Ask HN: What Do LLMs Learn

jstx1 · on Feb 28, 2023

They take a sequence of tokens and they do their best to continue the sequence in a plausible way. That's the basic idea - given the text so far figure out what's likely to follow.

iamflimflam1 · on Feb 28, 2023

I understand this part. They learn how to continue text.

But what rules are they discovering - how do they become so good at text continuation?

t-vi · on March 6, 2023

Do they need to learn rules though, or could they memorize enough to learn the probabilities of the most likely continuation? To my mind the blurry-jpeg-metaphor[1] is very much spot-on. While it is speculation, it would seem to me personally that LLMs de-facto doing a (lossy) memorization and neural networks in general being able to do well in "local consistency" seems a way to think about them that is consistent with most of the model behaviour we observe.

1. https://www.newyorker.com/tech/annals-of-technology/chatgpt-...

jstx1 · on Feb 28, 2023

> But what rules are they discovering

The point of ML is that you don't think about the rules explicitly, you let the algorithm figure them out from the data.

> how do they become so good at text continuation?

Good underlying algorithm (transformers do better than other algorithms we've tried) + lots of data.

I guess this isn't very satisfying but you're looking for some super deep and profound answer and there is none.

rnosov · on Feb 28, 2023

My understanding that the breakthrough was the attention mechanism where attention layers learn where important words are.

PaulHoule · on Feb 28, 2023

That's the first step of training.

The next step of training is Human Feedback Reinforcement Learning. They get rewarded for certain outputs and punished for other outputs. This is how they learn to be agreeable, to attempt to answer people's questions, not write Hitler speeches, etc.

jstx1 · on Feb 28, 2023

What you're describing is how to turn an LLM into a chat bot like ChatGPT. OP is asking about LLMs which by themselves don't need any reinforcement learning.

PaulHoule · on Feb 28, 2023

Yeah but to do anything useful (say to classify or make sequence labels like "color proper names red") you usually do need to do a second stage of training. The remarkable thing is that the unsupervised training on a large corpus transfers so well to future stages.
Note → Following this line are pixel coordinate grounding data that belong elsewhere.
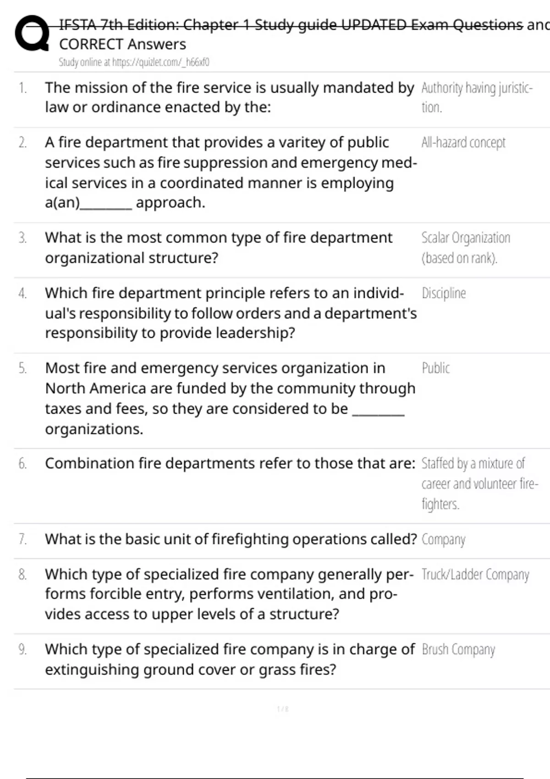
Task: Click the 'Public' answer
Action: coord(435,368)
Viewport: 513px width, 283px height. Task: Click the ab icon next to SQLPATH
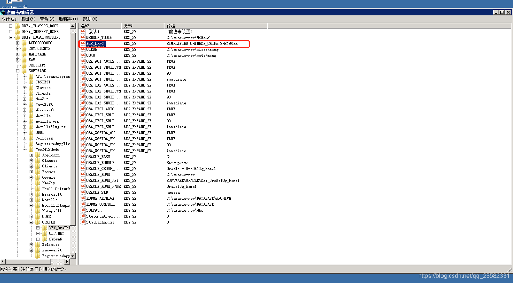tap(82, 210)
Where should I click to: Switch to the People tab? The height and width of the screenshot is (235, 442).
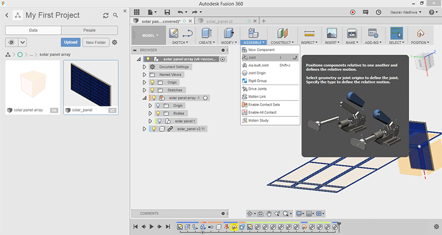click(x=89, y=30)
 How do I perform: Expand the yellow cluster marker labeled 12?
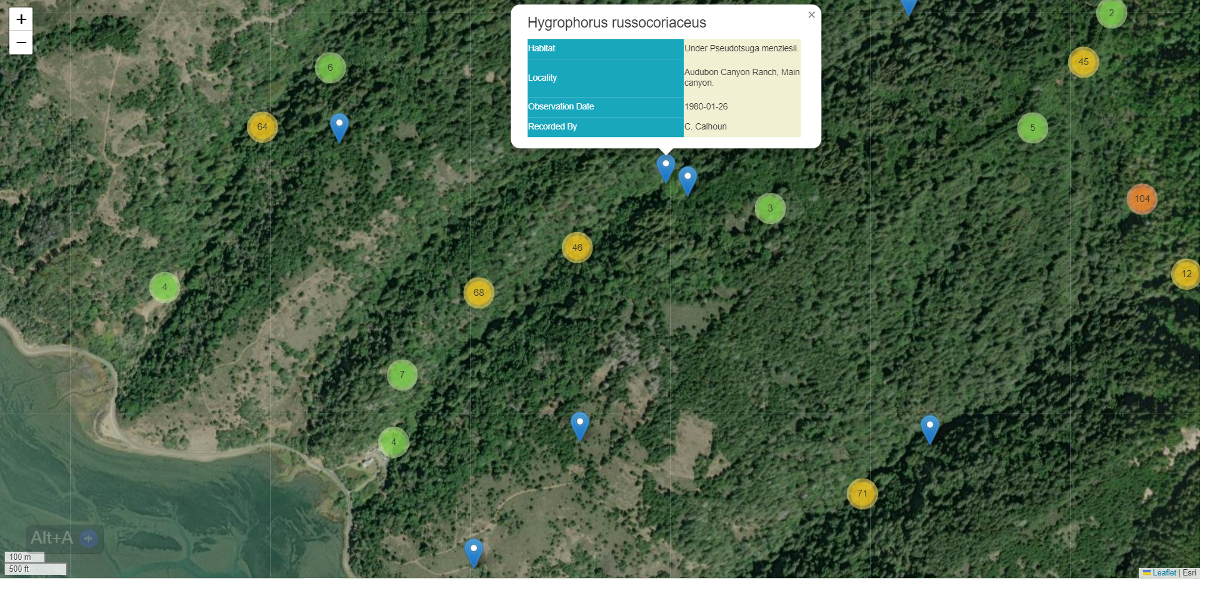1186,274
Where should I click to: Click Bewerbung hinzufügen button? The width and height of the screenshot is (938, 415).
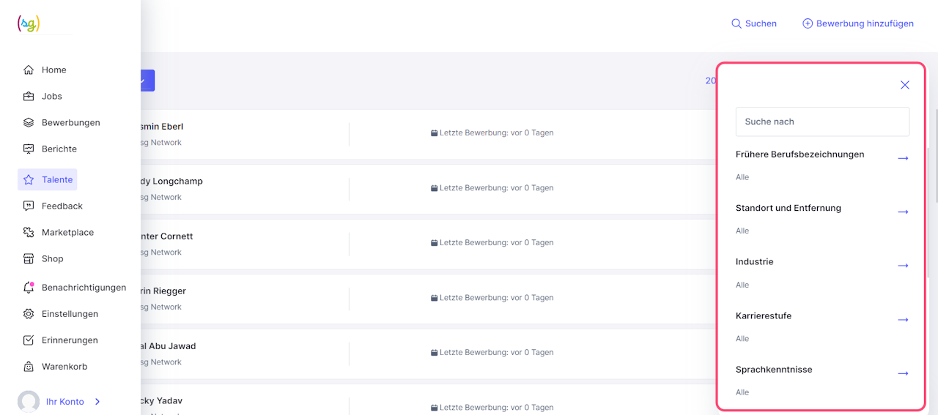coord(858,23)
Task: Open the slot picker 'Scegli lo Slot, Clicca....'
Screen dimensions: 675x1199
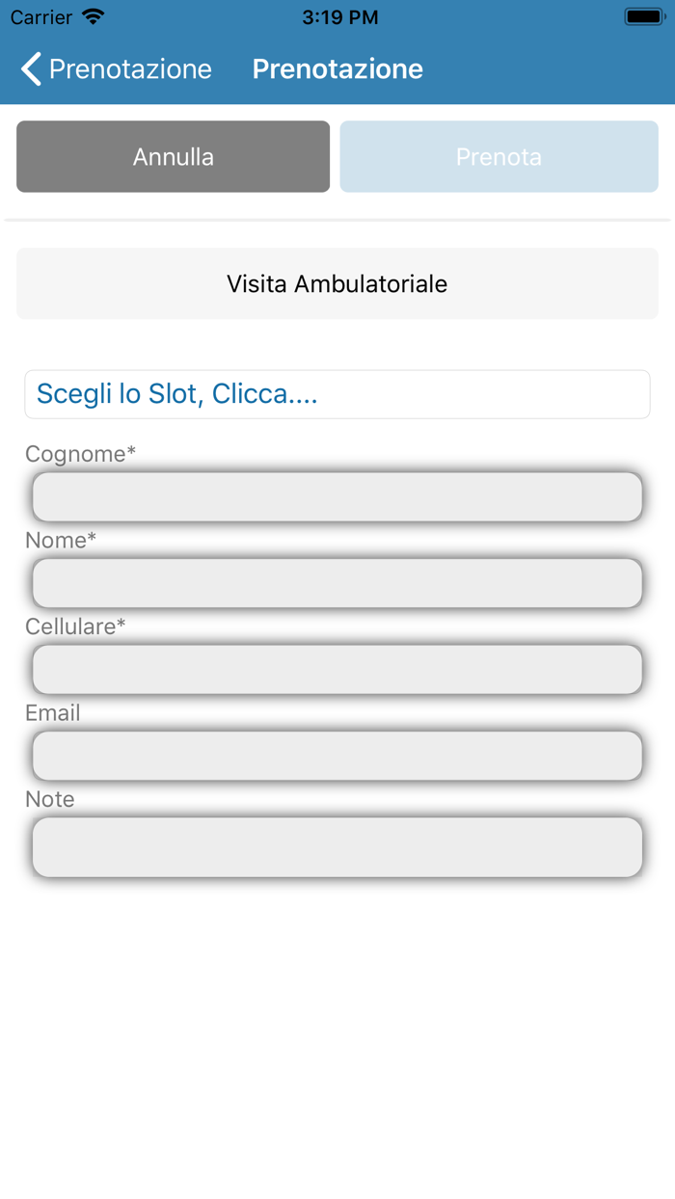Action: click(x=338, y=393)
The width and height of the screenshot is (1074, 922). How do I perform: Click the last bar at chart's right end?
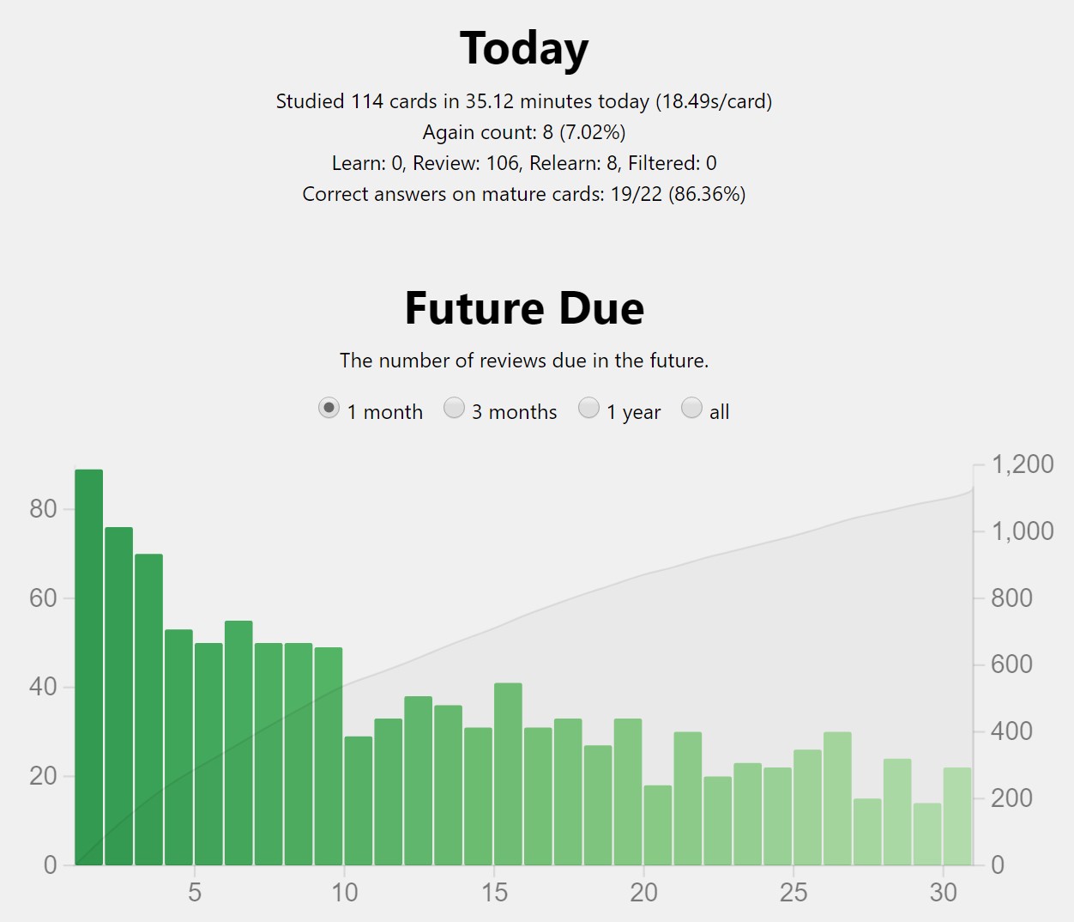(x=957, y=816)
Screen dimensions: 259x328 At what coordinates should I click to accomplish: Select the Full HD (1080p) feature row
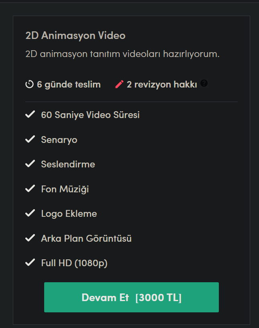[x=74, y=263]
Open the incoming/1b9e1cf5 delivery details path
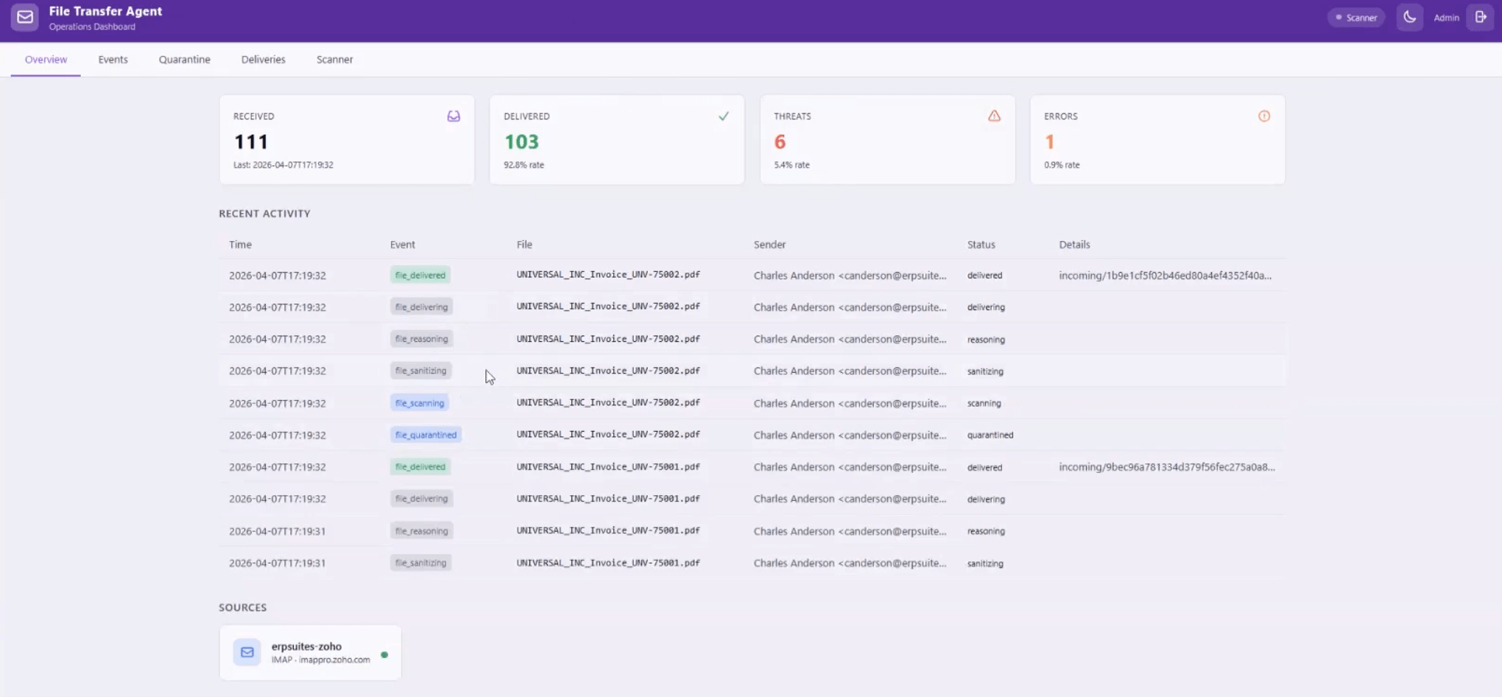This screenshot has width=1502, height=697. [1165, 276]
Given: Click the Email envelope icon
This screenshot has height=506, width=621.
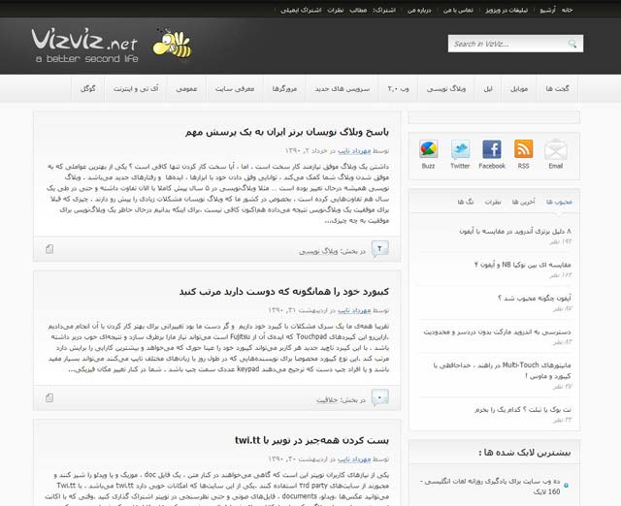Looking at the screenshot, I should click(x=555, y=149).
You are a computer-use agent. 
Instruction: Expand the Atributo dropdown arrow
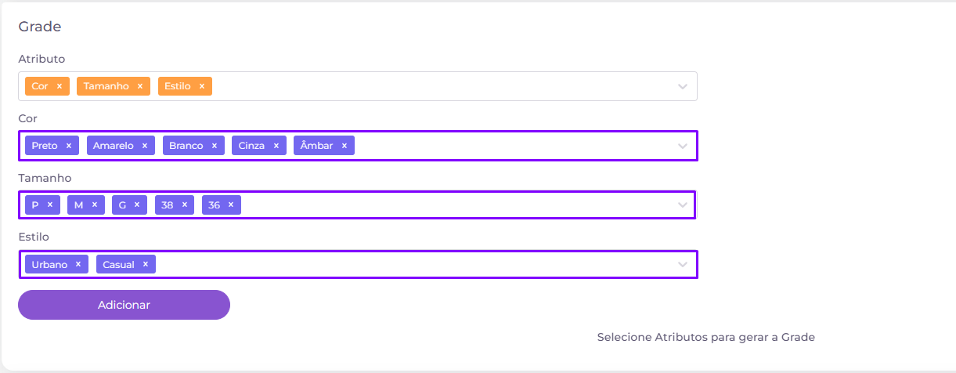pyautogui.click(x=683, y=86)
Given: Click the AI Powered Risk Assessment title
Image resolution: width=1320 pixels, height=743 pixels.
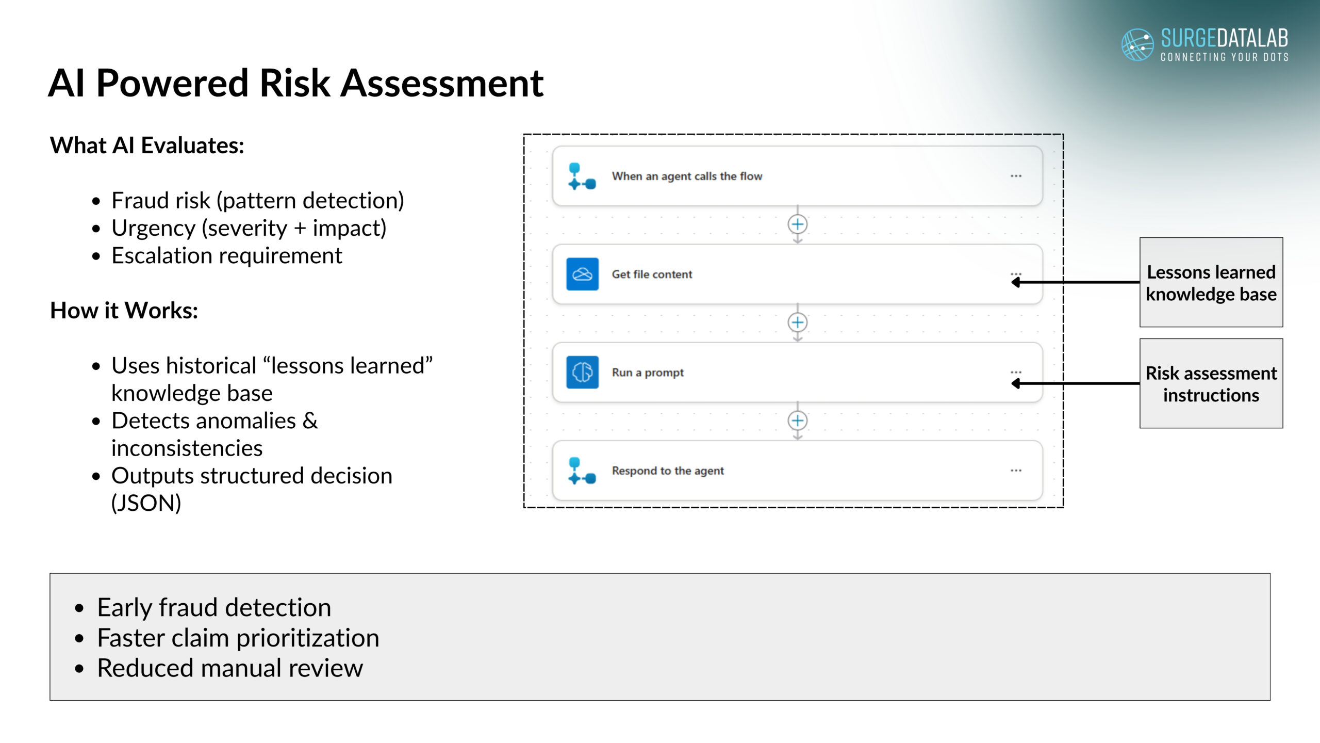Looking at the screenshot, I should (296, 83).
To be pedantic, "predict the next token" was what we were trying to do with RNNs 7-8 years ago. People are training transformers on "mask out 15% of the words randomly and guess what they were" which is a big difference because that task is symmetrical in the forward and backwards directions whereas the single-direction nature of RNNs was a major limitation (e.g. when they start out they have no state so if a model was writing fake abstracts for clinical case reports, something I tried, it decides what disease the patient had based on what letters or words it picked early on whereas it really should start out with a "latent state" that includes the characteristics of the patients including the disease the same way the clinical encounter did and the way the author did when they wrote the abstract.)